Andrew: But if you give me one thing, it’ll help me understand why you guys are so good at it.

Hector: Yeah. So that’s when we decided, so we built the API, so that was done. We created something really good for merchants and developers and enterprise customers to onboard with Conekta and being able to process payments with credit cards and cash. So we can talk about cash, as well. But in the credit card scene . . .

Andrew: From the beginning you got cash?

Hector: Yeah. So we did with Oxxo, it was a different product. It wasn’t Oxxo Pay. It was just paying at Oxxo stores.

Andrew: It was just a partnership immediately with Oxxo.

Hector: Yeah.

Andrew: How did you get a . . . I’m going to come back to fraud, but how did you even get Oxxo to pay attention to you?

Hector: That’s part of being a hustler, right? That’s part of being an entrepreneur.

Andrew: Yeah. I’m trying to understand what it is.

Hector: It’s just pushing and pushing.

Andrew: You just constantly make phone calls.

Hector: Yeah.

Andrew: It was no introduction, no nothing. It was just you constantly calling in and saying, “Your people want to buy stuff online.”

Hector: Yeah.

Andrew: “Let them come in with cash. We’ll give you a percentage.”

Hector: Yeah.

Andrew: That was it.

Hector: Yeah. And same with banks. They . . .

Andrew: I feel like you’ve got a good presence with people. Do you?

Hector: Yeah.

Andrew: I told you right from the start, I love the way you’re dressed.

Hector: Thank you.

Andrew: The way you carry yourself has an elegance that you don’t see in the tech community.

Hector: Thank you.

Andrew: Right?

Hector: Well, it’s, you need to have that hybrid presence in Mexico because it’s really old-school.

Andrew: Ah.

Hector: I mean, sometimes, yeah, I even have my suit in the office.

Andrew: So you can always switch into it. Were you always somebody who had this elegance? I strived as a kid so much to grow up to be an adult that looked like you. I couldn’t pull it off. Did you, seriously, did you grow up in an environment where your dad wore a suit and was conservative and well-mannered?

Hector: No.

Andrew: No?

Hector: No, I, well, yeah, like, kind of like an old-school Mexican family, and it’s normal and traditional, yes.

Andrew: What does that mean, traditional? How does that play out?

Hector: Yeah, so I’m third generation entrepreneur in my family.

Andrew: Okay.

Hector: So my grandfather was an entrepreneur. He wouldn’t . . . we are from the north. It’s really hot, so you don’t wear suits.
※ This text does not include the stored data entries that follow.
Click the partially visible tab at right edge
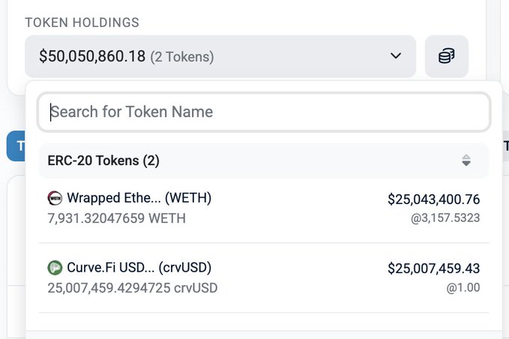Screen dimensions: 509x339 pyautogui.click(x=505, y=146)
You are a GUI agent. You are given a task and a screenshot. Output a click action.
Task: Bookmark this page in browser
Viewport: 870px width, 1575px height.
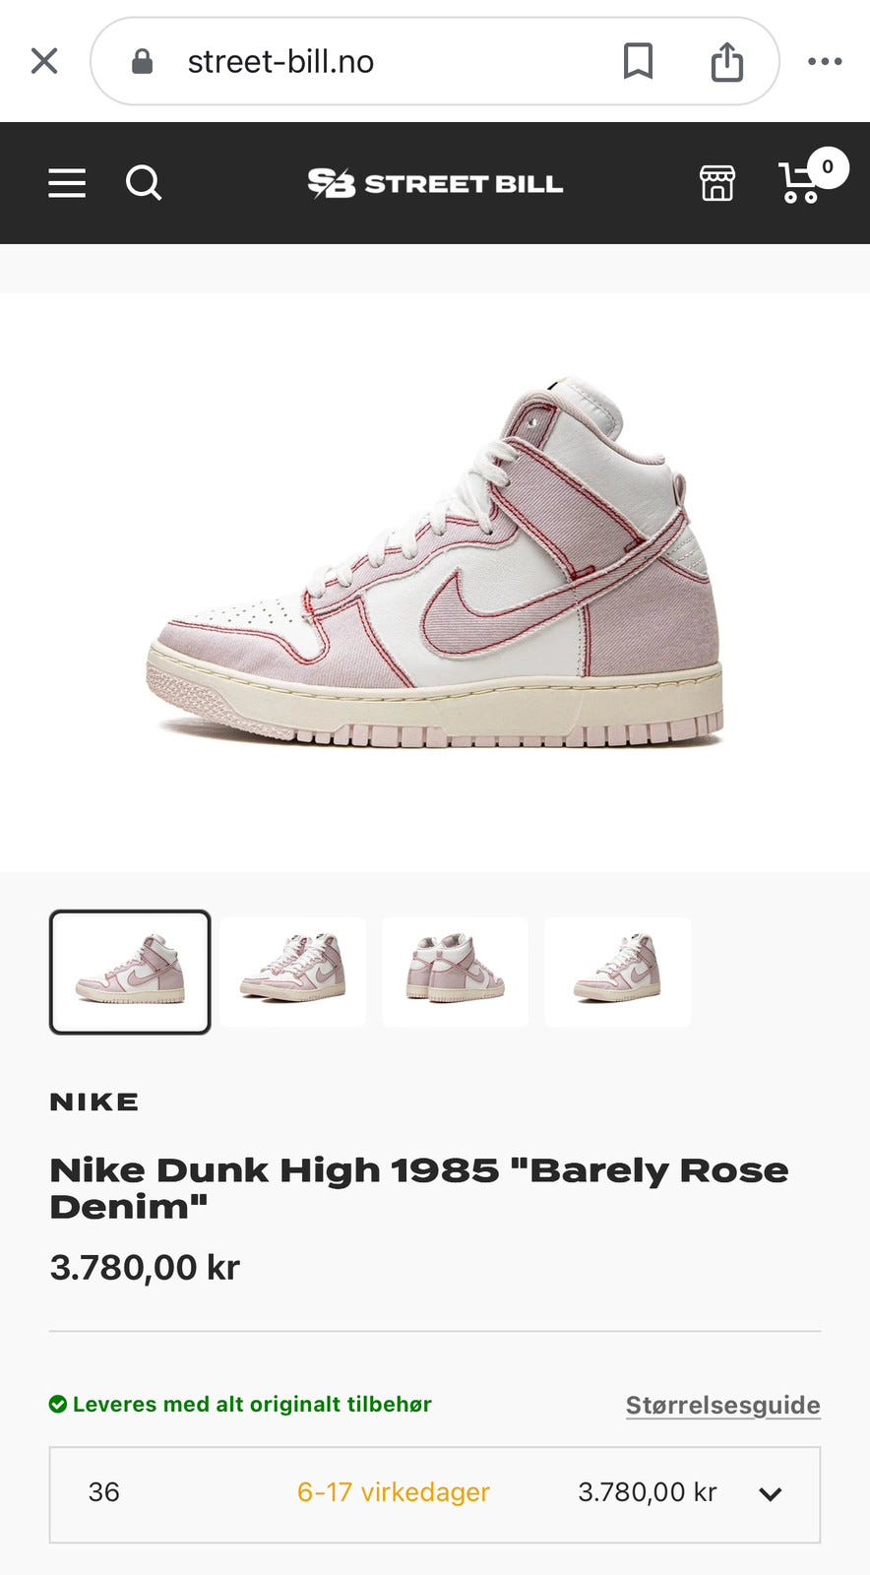tap(638, 61)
Yeah, it’s just, you need to dress up every single day . . .

Andrew: And be proper.

Hector: Yeah, and be proper.

Andrew: Would you address your dad as “sir”?

Hector: No.

Andrew: How did you call your dad?

Hector: No, “dad.”

Andrew: “Dad.” Okay.

Hector: That’s it.

Andrew: Okay. So it wasn’t like that. I mean, did your dad teach you anything about entrepreneurship? Did you learn anything from your family about it?

Hector: Yeah, so since I was a kid, one of my first memories was just looking at my dad, and my mom, as well. So it’s, both are entrepreneurs.

Andrew: Doing what?

Hector: Just looking into . . . small shops.

Andrew: Okay.

Hector: And they do, like, it’s retail.

Andrew: Okay.

Hector: So I realized, and I remember them looking into accounting, into all of these issues, and I grew up, you know, with entrepreneurs.

Andrew: Got it.

Hector: And I started working with them since I was a kid, right? Ten years old, I was working with my dad and, like, I started from the bottom just, like, sweeping the floors and doing mopping, and that was really good. I think that taught me a lot about being an entrepreneur.

Andrew: I used to do that, too. My dad always told me, “Don’t follow me into my business,” though. It was, he had clothing stores. He said, “Don’t follow me into my business. Go be someone who wears a suit.” Did your dad give you that kind of direction? Go beyond this, take this and move forward?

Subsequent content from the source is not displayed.